### SUPPLIED DATA
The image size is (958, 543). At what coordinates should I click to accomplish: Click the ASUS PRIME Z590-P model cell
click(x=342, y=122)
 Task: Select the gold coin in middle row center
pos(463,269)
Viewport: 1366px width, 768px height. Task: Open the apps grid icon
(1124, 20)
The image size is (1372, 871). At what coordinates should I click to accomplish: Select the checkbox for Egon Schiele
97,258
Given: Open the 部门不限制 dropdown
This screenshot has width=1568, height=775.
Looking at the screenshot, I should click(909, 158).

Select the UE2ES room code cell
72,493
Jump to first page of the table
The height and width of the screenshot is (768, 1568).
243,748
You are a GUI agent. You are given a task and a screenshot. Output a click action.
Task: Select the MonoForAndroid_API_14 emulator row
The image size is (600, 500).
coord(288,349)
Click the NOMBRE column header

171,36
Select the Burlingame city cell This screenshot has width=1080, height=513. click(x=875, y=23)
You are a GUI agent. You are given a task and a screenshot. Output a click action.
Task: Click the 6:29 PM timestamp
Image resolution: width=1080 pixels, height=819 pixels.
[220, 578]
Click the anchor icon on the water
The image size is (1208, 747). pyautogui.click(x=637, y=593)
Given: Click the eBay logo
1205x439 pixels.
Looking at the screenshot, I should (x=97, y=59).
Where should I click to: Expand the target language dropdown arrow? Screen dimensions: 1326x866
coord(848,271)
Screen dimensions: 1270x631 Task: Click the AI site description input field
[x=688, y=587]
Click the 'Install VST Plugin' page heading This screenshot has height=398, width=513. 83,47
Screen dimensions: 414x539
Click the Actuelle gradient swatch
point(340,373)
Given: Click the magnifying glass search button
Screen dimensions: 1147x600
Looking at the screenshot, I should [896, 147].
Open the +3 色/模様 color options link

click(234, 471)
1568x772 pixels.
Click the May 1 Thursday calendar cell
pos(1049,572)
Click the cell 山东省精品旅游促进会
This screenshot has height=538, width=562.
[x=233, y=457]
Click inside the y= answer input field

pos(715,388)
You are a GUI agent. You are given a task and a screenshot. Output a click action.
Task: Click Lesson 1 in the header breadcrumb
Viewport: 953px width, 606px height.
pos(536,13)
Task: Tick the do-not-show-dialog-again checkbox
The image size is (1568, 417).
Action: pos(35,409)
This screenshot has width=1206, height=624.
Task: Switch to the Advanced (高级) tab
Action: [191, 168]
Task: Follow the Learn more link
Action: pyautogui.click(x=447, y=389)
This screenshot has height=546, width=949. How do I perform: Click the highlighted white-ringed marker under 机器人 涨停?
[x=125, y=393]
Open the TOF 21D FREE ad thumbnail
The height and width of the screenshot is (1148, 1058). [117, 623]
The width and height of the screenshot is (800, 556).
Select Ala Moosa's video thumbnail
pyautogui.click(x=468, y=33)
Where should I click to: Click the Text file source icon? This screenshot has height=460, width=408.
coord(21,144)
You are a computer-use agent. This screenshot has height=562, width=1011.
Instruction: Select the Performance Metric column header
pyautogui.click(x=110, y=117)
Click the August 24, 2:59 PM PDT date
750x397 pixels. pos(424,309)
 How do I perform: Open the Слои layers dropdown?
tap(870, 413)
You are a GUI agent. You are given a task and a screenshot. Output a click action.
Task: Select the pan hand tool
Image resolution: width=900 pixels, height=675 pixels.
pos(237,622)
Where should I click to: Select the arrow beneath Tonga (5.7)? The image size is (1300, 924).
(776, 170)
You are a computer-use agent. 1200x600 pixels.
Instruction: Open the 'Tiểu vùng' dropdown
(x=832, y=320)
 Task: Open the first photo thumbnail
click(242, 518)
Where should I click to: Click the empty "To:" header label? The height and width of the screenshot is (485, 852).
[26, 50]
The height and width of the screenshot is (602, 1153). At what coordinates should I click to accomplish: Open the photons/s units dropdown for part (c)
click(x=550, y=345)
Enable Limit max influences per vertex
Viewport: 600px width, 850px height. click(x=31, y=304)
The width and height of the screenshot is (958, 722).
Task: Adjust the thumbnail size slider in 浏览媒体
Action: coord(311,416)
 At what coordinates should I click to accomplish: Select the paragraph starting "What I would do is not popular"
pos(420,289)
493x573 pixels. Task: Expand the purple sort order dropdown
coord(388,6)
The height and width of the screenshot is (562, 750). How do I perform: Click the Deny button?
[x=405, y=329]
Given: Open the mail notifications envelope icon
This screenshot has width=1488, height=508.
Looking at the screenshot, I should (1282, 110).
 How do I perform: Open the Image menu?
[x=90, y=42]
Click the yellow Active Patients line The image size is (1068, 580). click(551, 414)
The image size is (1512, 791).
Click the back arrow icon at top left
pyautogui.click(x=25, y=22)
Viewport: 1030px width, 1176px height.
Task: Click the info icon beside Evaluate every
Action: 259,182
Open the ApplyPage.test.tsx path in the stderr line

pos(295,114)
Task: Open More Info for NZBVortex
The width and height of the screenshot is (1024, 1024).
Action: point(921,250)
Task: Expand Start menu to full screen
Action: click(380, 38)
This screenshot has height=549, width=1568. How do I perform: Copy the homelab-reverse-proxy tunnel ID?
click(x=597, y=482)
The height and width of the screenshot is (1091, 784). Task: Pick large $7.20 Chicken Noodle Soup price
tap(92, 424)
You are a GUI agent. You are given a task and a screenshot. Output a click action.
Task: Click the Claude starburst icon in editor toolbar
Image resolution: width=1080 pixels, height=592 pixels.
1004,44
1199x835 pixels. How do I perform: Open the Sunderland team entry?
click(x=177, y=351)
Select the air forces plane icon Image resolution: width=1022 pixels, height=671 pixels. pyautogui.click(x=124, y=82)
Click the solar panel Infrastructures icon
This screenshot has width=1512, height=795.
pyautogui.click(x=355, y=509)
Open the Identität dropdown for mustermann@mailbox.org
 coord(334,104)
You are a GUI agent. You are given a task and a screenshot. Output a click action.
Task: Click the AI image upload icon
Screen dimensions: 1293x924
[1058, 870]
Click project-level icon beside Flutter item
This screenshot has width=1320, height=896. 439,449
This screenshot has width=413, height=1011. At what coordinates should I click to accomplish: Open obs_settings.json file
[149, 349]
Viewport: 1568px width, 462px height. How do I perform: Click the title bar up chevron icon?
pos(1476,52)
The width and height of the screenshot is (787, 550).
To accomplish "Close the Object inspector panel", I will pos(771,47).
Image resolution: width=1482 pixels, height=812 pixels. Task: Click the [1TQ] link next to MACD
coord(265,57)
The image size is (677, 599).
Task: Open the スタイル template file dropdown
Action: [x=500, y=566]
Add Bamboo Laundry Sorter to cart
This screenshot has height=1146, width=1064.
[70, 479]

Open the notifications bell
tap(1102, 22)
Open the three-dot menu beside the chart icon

### EXERCISE AIM
Where in the entries above does the word "computer" appear? Copy each line that has it.

### SOLUTION FOR THIS TASK
You are a computer-use agent. This screenshot has height=562, width=1011.
You are a computer-use agent. 1200x600 pixels.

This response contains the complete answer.